> RECORDS FOR THE TASK:
+--

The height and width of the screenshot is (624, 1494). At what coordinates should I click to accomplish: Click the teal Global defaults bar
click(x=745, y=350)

+--

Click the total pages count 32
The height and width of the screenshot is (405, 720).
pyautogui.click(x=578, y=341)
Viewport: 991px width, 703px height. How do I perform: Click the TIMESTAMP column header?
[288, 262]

+--

> SET TASK: Copy the lines between the one containing "The height and width of the screenshot is (624, 1494)." and the one containing "click(x=745, y=350)", inclusive, without changing anything.

> SOLUTION:
The height and width of the screenshot is (624, 1494). At what coordinates should I click to accomplish: Click the teal Global defaults bar
click(x=745, y=350)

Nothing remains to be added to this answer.